Sunday, June 21, 2009

Beef Fillet Pot Roast

Brown the eye fillet in about 1 inch of hot peanut oil
Remove from pot and tip the oil out then add a little Extra Virgin Olive Oil and

Gently braze the chopped vegetables for a minute or so:-
Carrot, Celery, Italian Parsley, a little fresh Thyme and Rosemary, 2 small tomatoes and a Leek, tops and roots and all - the leek roots has more flavor than the rest of the plant.
Last add a Bay leaf and a KNOR beef stock cube.

Add the browned Fillet and top up with hot water, simmer about 40 – 50 minutes or till done = 77C or 170 F. There is nothing worse than over done meat as it gets stringy and tasteless.

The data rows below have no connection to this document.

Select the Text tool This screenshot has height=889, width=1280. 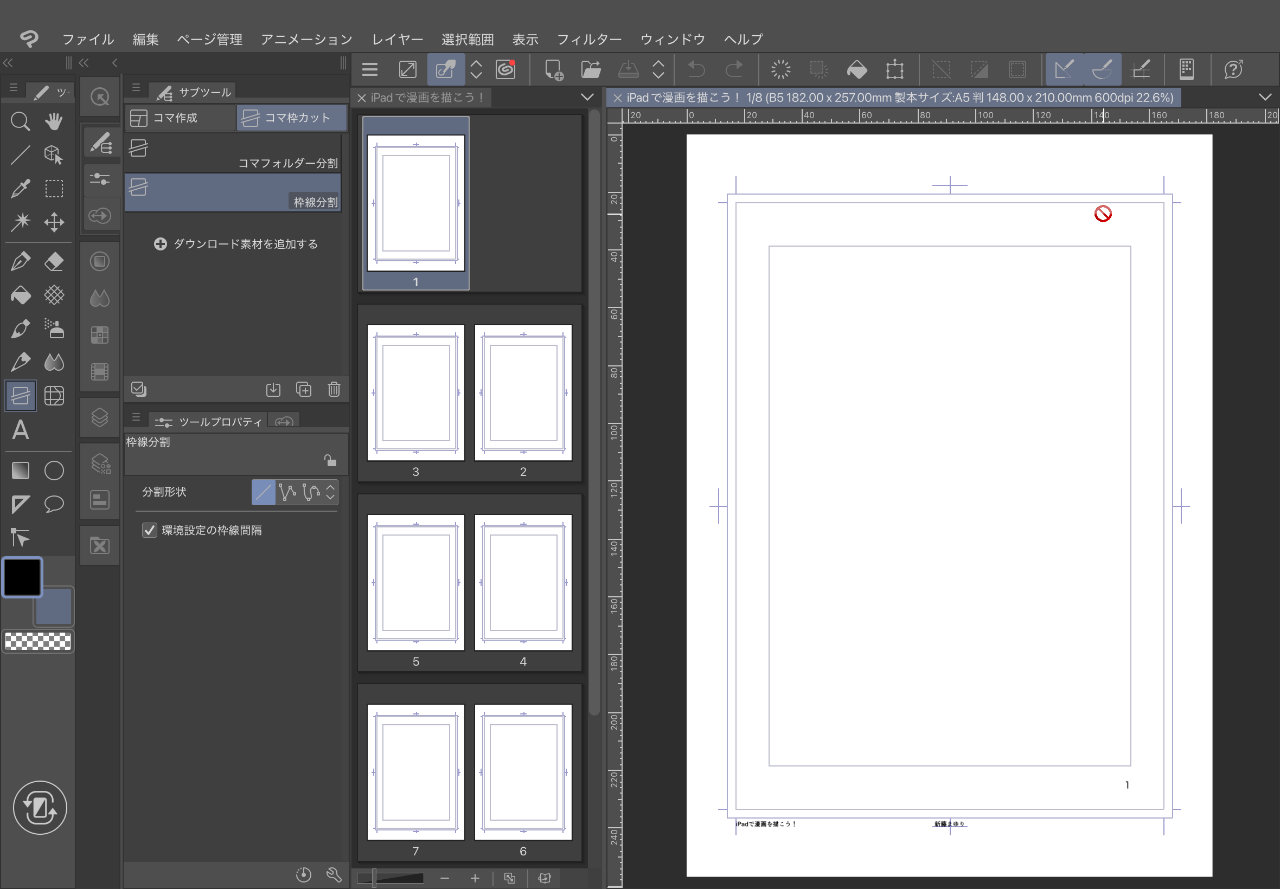tap(20, 431)
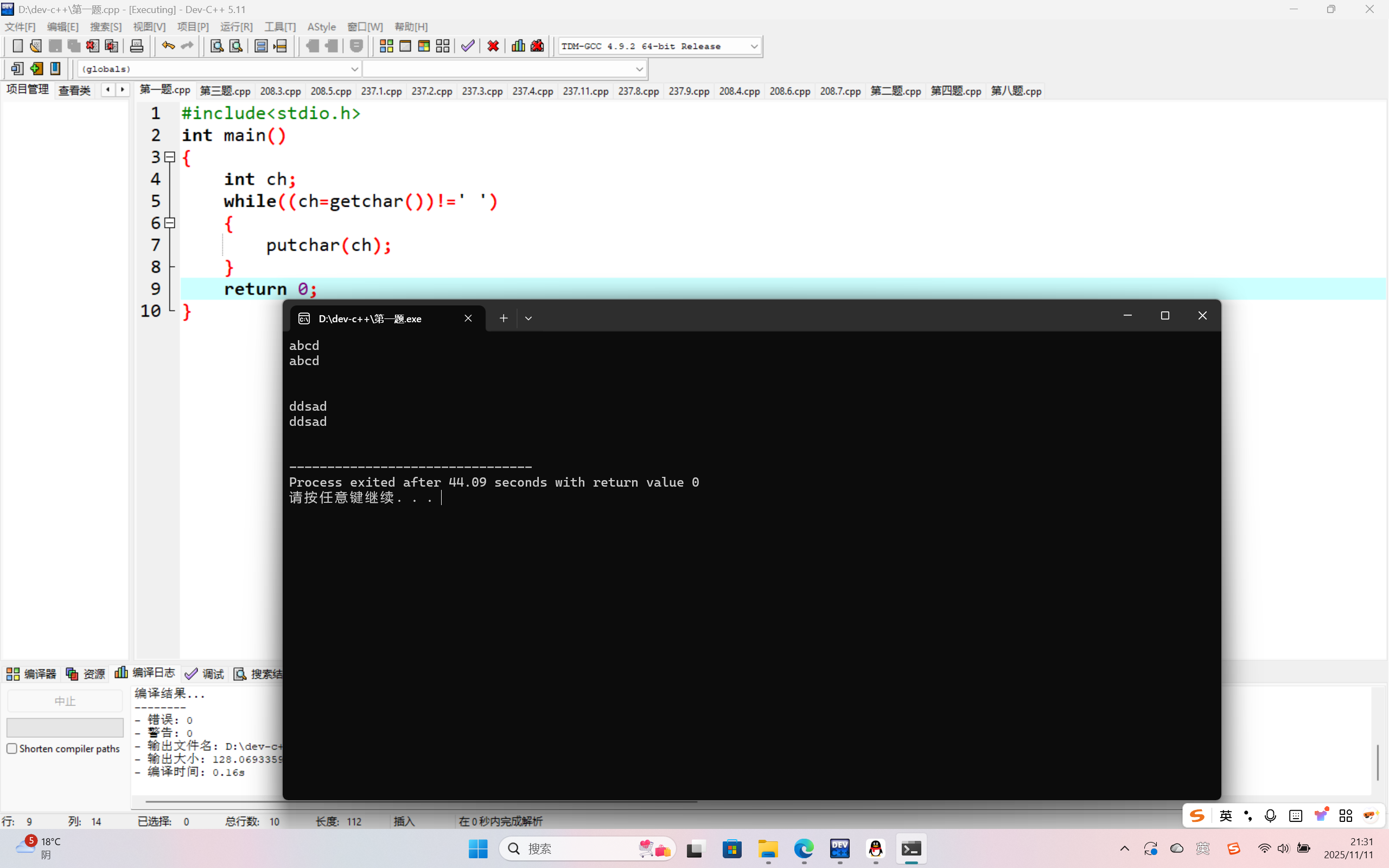
Task: Enable Shorten compiler paths checkbox
Action: point(12,749)
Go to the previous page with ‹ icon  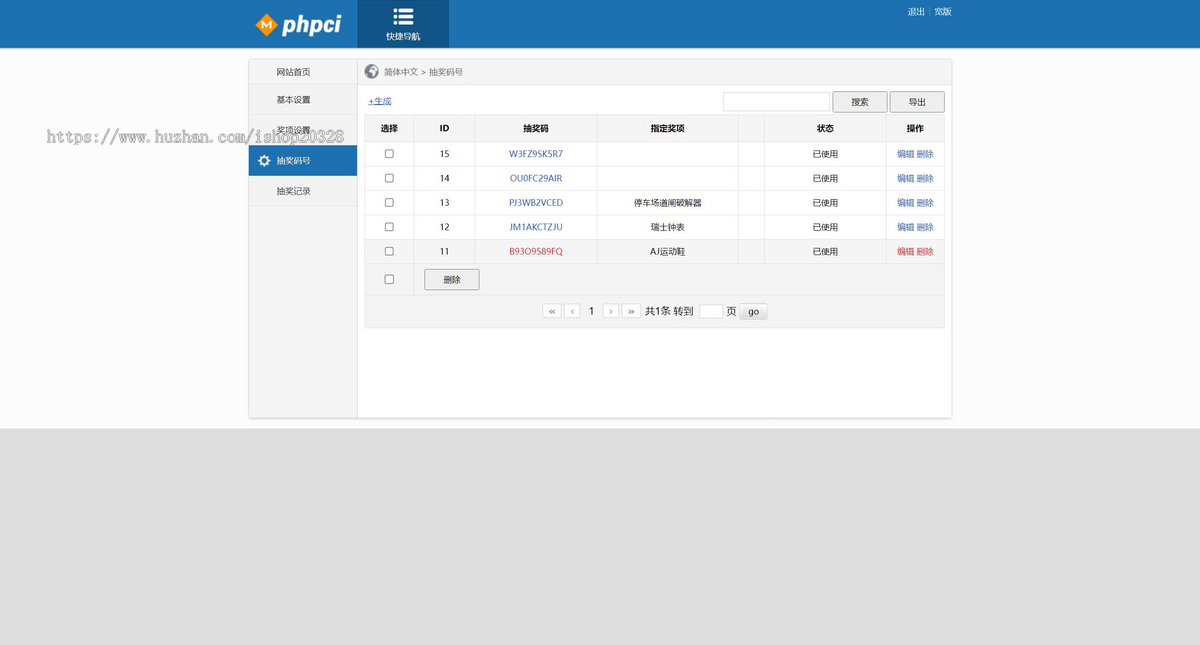pyautogui.click(x=571, y=311)
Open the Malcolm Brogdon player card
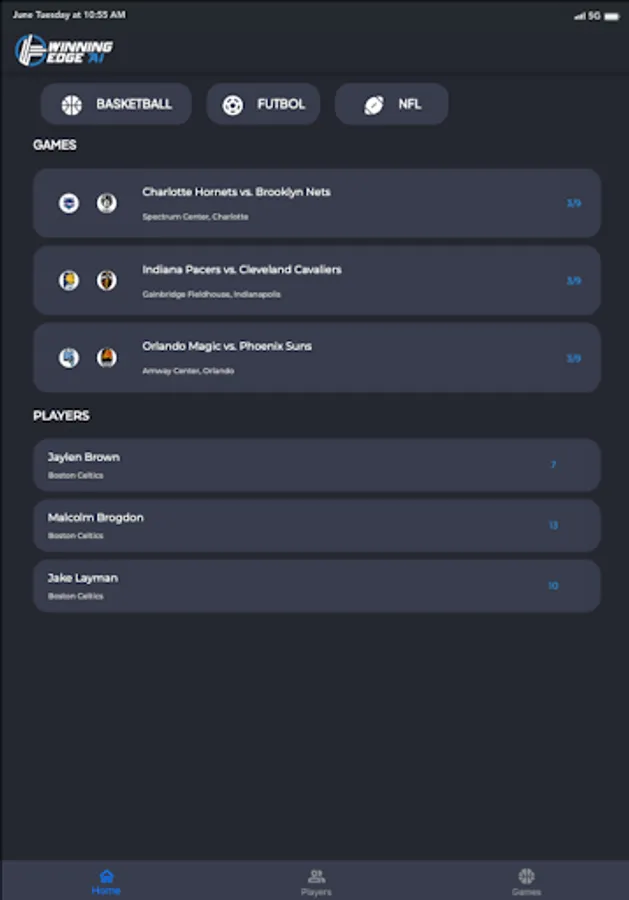The image size is (629, 900). (x=316, y=525)
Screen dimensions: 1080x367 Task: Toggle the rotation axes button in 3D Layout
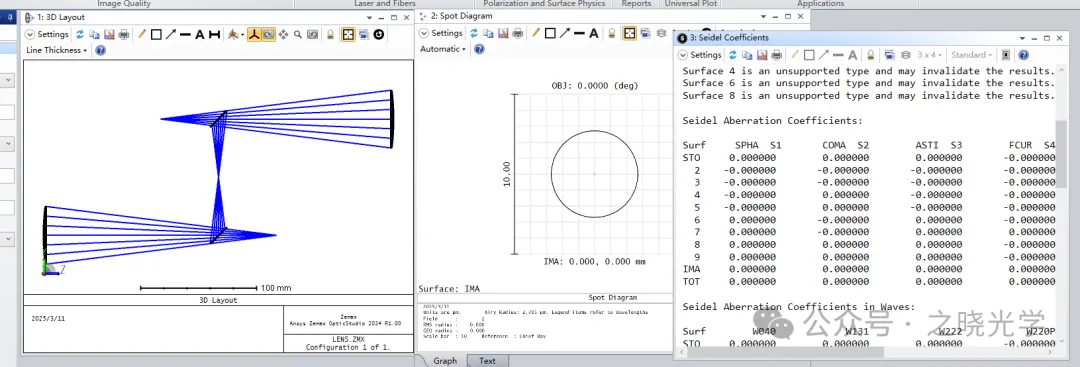tap(254, 34)
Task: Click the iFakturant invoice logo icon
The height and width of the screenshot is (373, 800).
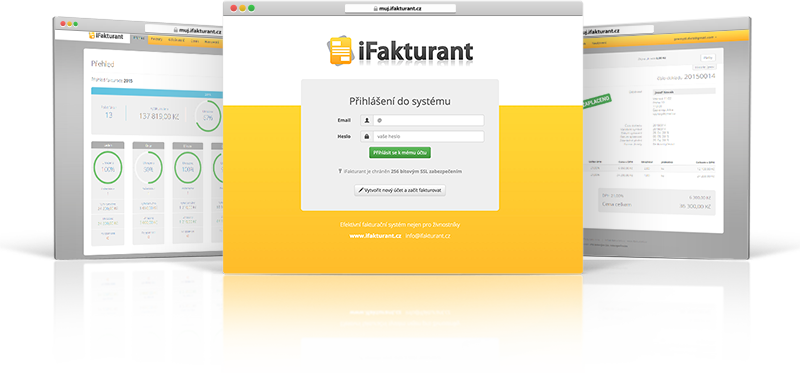Action: click(x=340, y=51)
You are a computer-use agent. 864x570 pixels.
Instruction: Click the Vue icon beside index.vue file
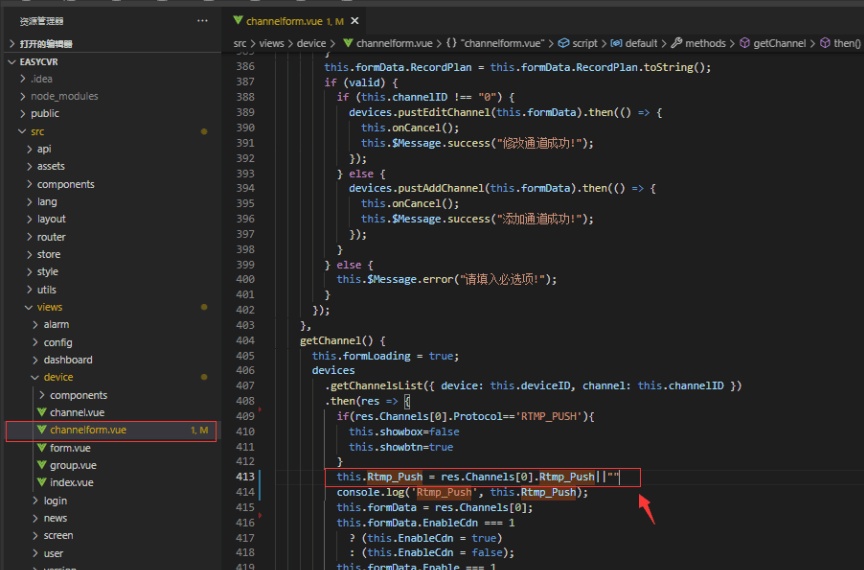click(41, 482)
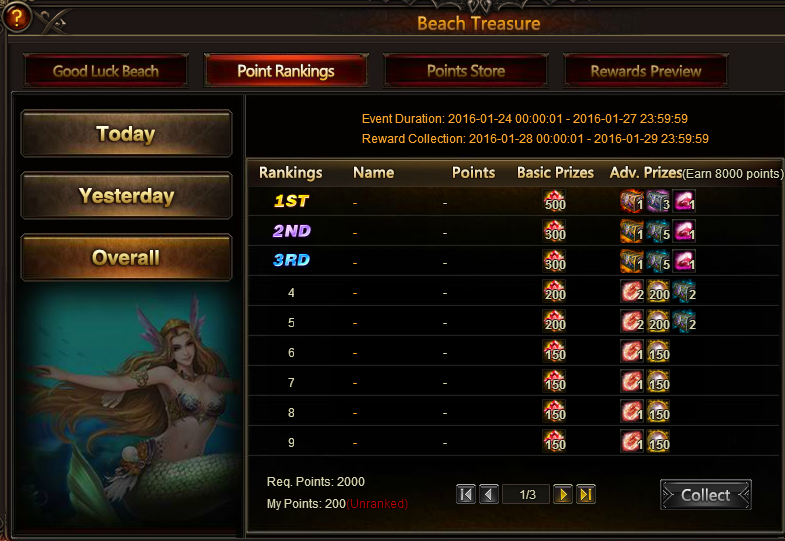Select the pink gem icon in 1ST row
Screen dimensions: 785x541
coord(684,201)

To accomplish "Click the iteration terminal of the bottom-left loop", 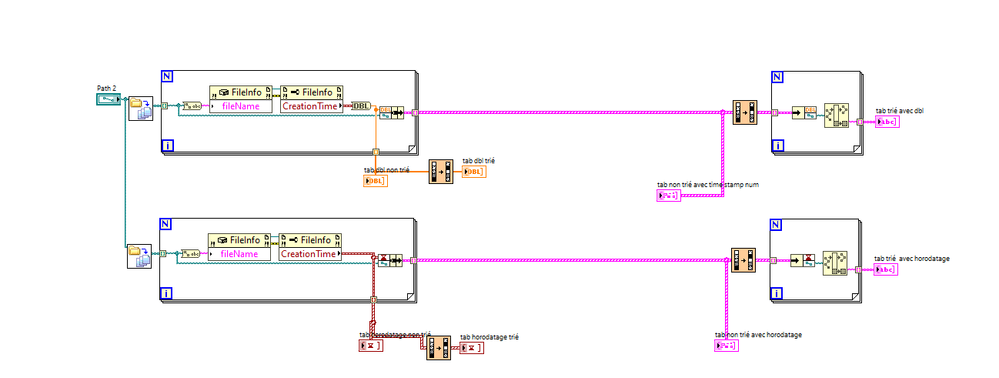I will click(166, 294).
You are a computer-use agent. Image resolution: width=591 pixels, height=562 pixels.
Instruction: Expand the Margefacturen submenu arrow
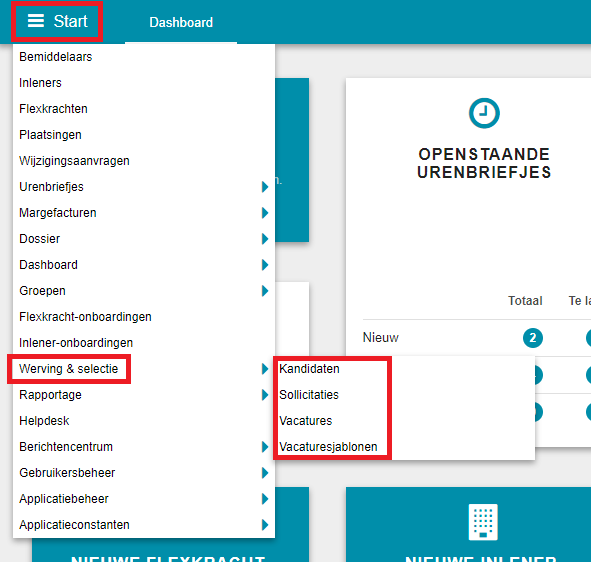pos(265,213)
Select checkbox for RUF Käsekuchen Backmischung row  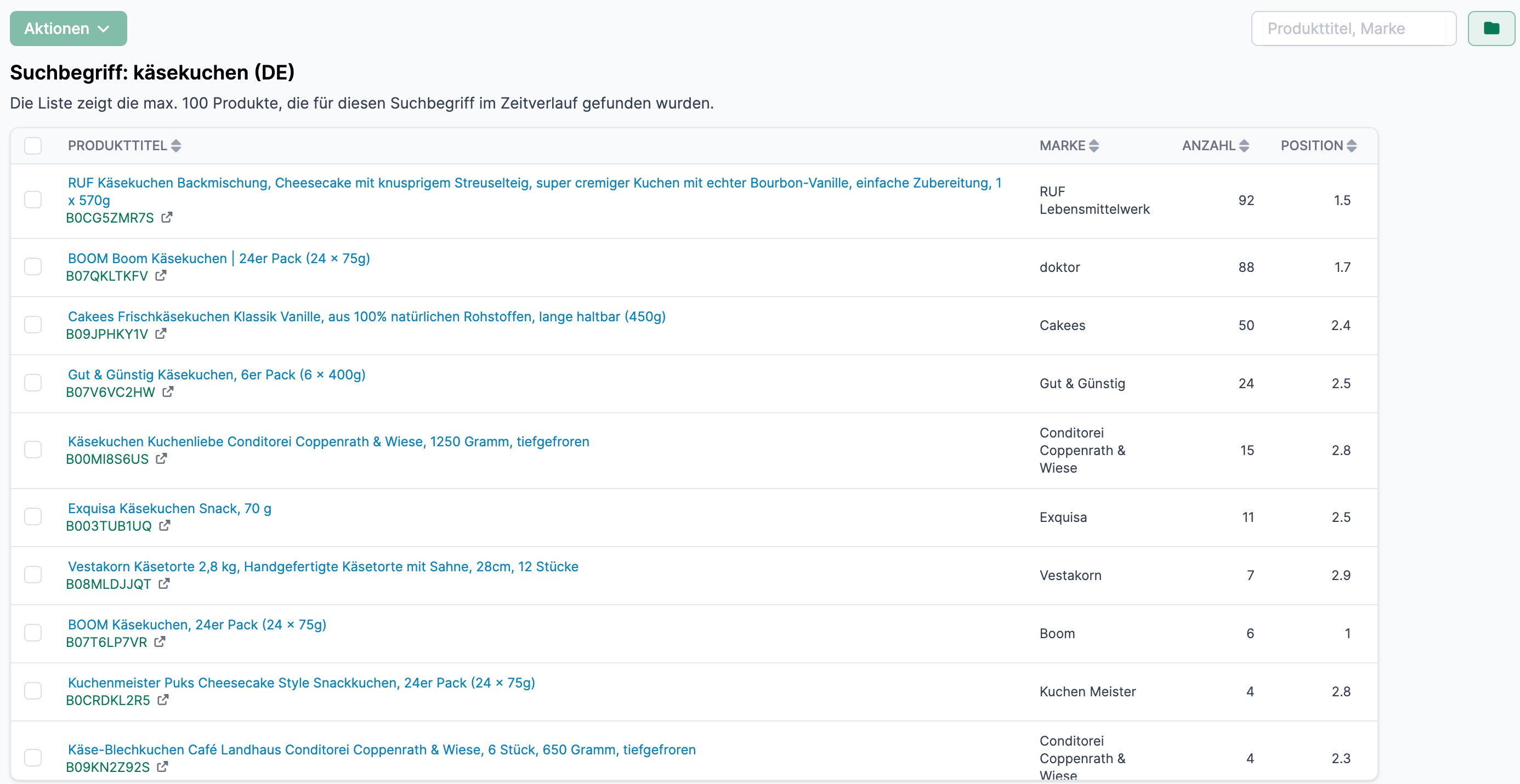(33, 200)
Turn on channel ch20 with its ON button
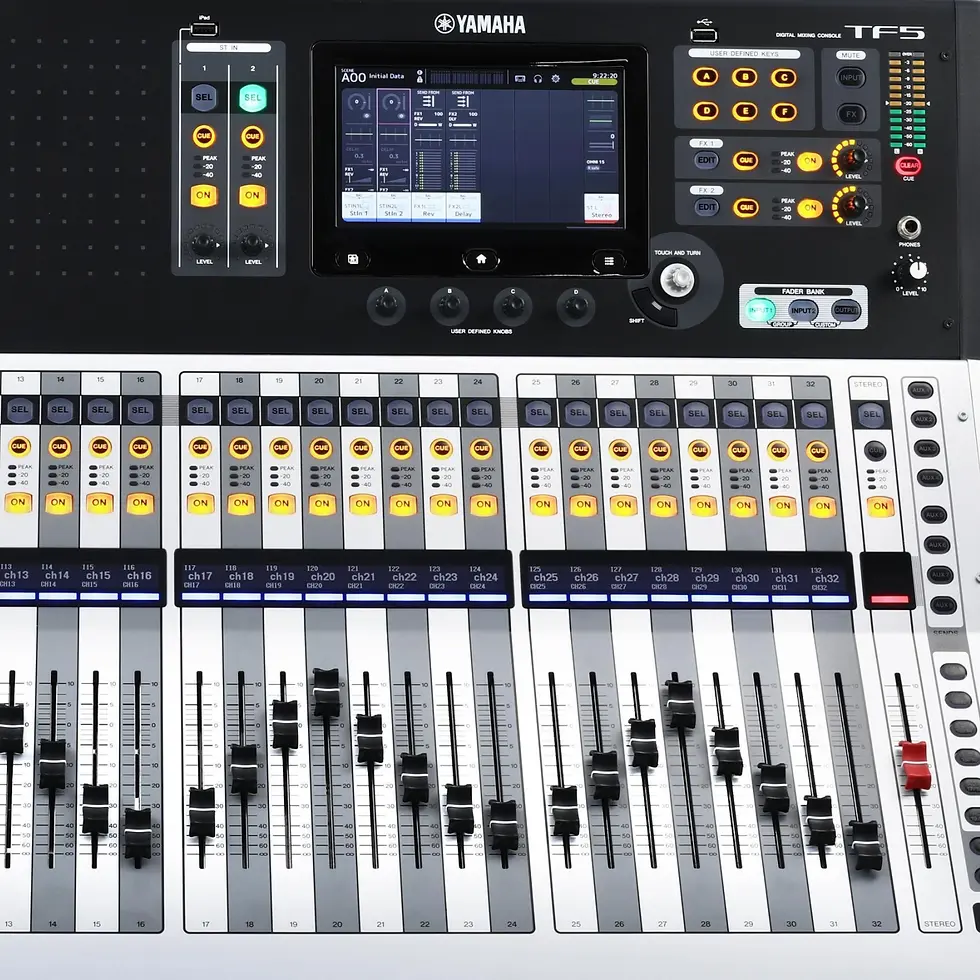The height and width of the screenshot is (980, 980). [321, 504]
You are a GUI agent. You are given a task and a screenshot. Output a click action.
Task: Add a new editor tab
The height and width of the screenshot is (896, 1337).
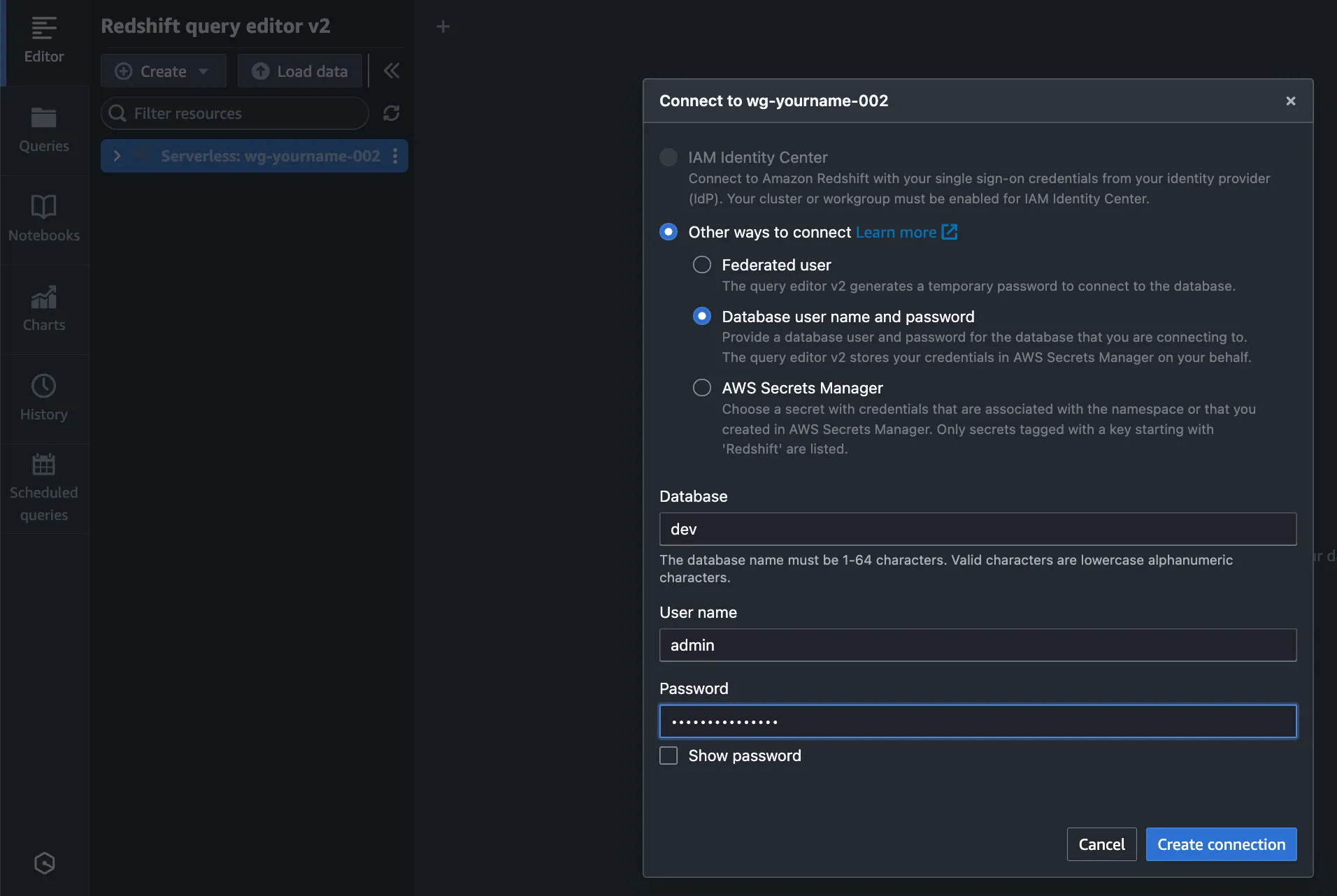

When the fillet is cooked remove, strain the stock, and rest the meat in the stock for 1 – 2 hours to obtain moister before serving.

Use the stock to make pot roast gravy ,at the finish of the gravy I added a dessertspoon of lingonberry jelly that I got from IKIA some time ago, alternately use Redcurrant Jelly, This will give the Gravy a delicate finish.

Serve with steamed new Potatoes, Carrot and baked Pumpkin and home pickled Dill Gherkins
Chopped Vegetables for the stock

Browning the Fillet

















Simmering






Fillet resting in the stock







Dinner is Served
Bone appetite







3 comments:

  1. That looks delicious. I would not have thought to use that much water. Kind of like cooking corned beef. That looks like a lovely piece of beef. Yum I read your other post as well. The garden is looking good. Well set up to survive until you return :-) Wont be long now and we will be reading travel blogs :-)

    ReplyDelete
  2. HI Linda
    The meat need to be just covered that one barely cooked any more than 40 minutes, using the meat thermometer, the chopped gives strength and flavor to the stock!!
    And covering the meat with the strained stock dehydrates the meat and it came out very moist and tender.
    Some of the stock made a very tasty gravy and there is sufficient stock left to cover the left over meat keeping it in the fridge for salad meat with some Horseradish sauce for Lunch to day.

    ReplyDelete
  3. Thanks for posting this recipe. Your photos are fantastic and they show the steps really well. The meat sounds juicy and delicious.